Spätestens seit dem russischen Einmarsch in der Ukraine haben sich nicht nur die „Regeln“ verändert, sondern die Vergangenheit holt die Notenbanken jetzt ein. Ein FedVertreter ließ verlauten „wir sollen das Auto vorwärtsfahren, obwohl wir nur in den Rückspiegel schauen“. Die Globalisierung zeigt ihre Schrecken. Die unverantwortliche Schuldenmacherei auch. Trotzdem wird nicht von der Verschuldungspolitik abgewichen.
Ein Sparwille ist nicht vorhanden. So wird in Deutschland der Haushalt 2026 zu 30 Prozent über Schulden finanziert, Frankreich wird zum Verschuldungsproblem und USA hatte schon im Sommer mehr Schulden aufgenommen als im gesamten letzten Fiskaljahr. Über 37 Billionen Verbindlichkeiten lassen die Weltreservewährung schwächeln.
Entladen haben sich die Sünden der Vergangenheit in einer anspringenden Inflation. In Europa sind die Preise seit 2021 um über 23 Prozent gestiegen. Zölle, Kriege, Deglobalisierung und somit steigende Produktionskosten werden die Preissteigerungen weiter forcieren. Auch für September mussten höhere Steigerungsraten gemeldet werden. Mittendrin in dem Dilemma: Die Notenbanken. Die Gefahr weiter steigender Preise müssten sie mit höheren Zinsen bekämpfen. Dies würde die Gefahr einer Weltrezession dramatisch erhöhen. Ein schwächelndes Wirtschaftswachstum bräuchte niedrigere Zinsen. Geringere Schuldzinsen würden auch den hoch verschuldeten Staaten helfen, weil ein immer größer werdender Teil der Steuereinnahmen für Zinszahlungen verwendet werden muss und die Gelder dann für notwendige Investitionen fehlen. Die Inflation hätte „freien Lauf“. Seriöse Analysten und Ökonomen befürchten mittlerweile fatale Folgen für die Finanzmärkte. Die Schuldenbombe tickt. Doch weil wir uns an diesen angenehmen „Mechanismus“ gewöhnt haben und bisher ja alles gut gegangen ist, hören wir das Ticken nicht. Jetzt darf nichts mehr schiefgehen.
So langsam werden die Menschen aufmerksam für diese Probleme. Die Preissteigerungen zwingt sie, ihre Lebensart zu überdenken. Noch geht es uns problemlos gut. Noch steigen die Kapitalmärkte. Aber der Kanarienvogel der Finanzen (analog zur Kohlegrube) schlägt schon Alarm: Der Goldpreis! Der Kurs ist seit Ende 2015, also seit genau 10 Jahre, von 1.050 auf über 3.800 US-Dollar um mehr als 260 Prozent gestiegen, als wollte er zwitschern: Hier stimmt was nicht. Da die Politik immer noch nicht korrigiert, ist die Wahrscheinlichkeit hoch, dass Gold weiter steigt. 5.000?, 10.000? …., wer weiß. Vor allem dann, wenn die Zweifel an einem gesunden Finanzsystem weiter steigen.

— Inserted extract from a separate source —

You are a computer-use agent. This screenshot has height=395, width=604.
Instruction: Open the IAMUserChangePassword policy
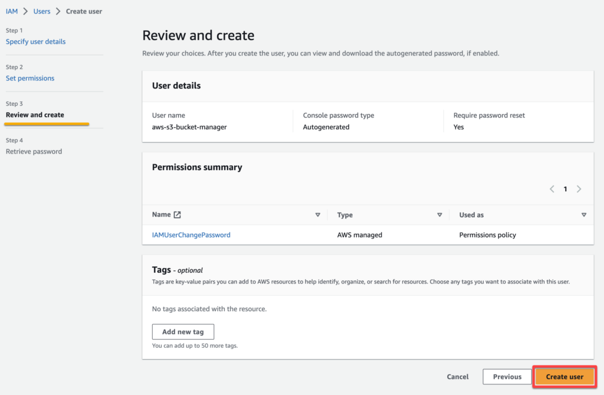[x=191, y=234]
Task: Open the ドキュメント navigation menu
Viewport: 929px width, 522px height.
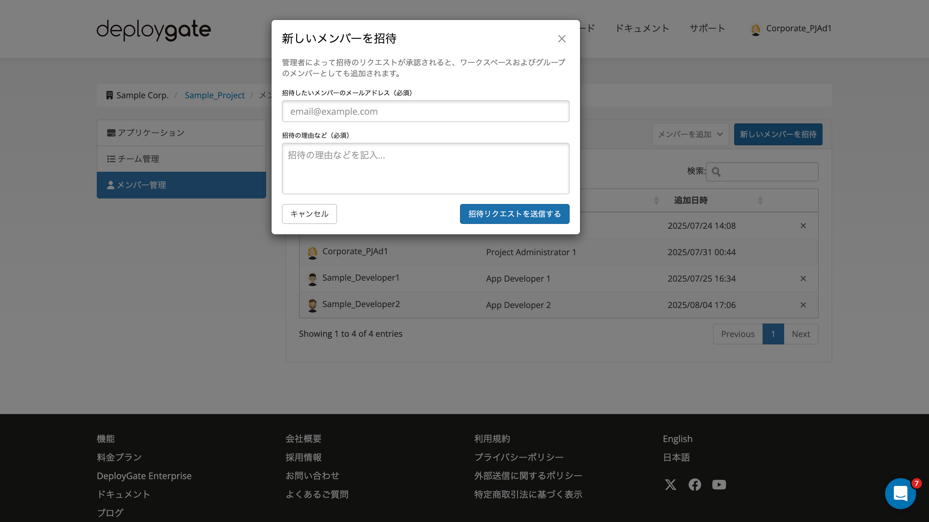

Das werden die Notenbanken versuchen zu verhindern. Aber bekämpfen sie die Inflation und belassen oder erhöhen sogar die Zinsen, dürfte die Weltwirtschaft in eine Rezession schlittern. Dann sind die Schulden nicht mehr bezahlbar. Entscheiden sie sich, die Zinsen zu senken, würde dies der Wirtschaft eventuell kurzzeitig helfen, aber man würde damit wohl auch eine höhere Inflationsrate in Kauf nehmen. Diese wird aber mit einem Timelag auch wieder die Wirtschaft negativ tangieren. Der zweite Kanarienvogel würde Explosionsalarm geben, wenn: Die 10-jährigen Zinsen überproportional steigen.
Nach der September Leitzinssenkung beispielsweise sind diese in den USA von 4,02 auf 4,15 Prozen angestiegen. Die Börsen werden wie meist abrupt, d.h. über Nacht das Vertrauen verlieren. Dann haben die Notenbanken nur noch eine Chance: Geld drucken, whatever it takes.

Marktkommentar von Rolf Ehlhardt, Vermögensverwalter, I.C.M. Independent Capital Management Vermögensberatung Mannheim GmbH.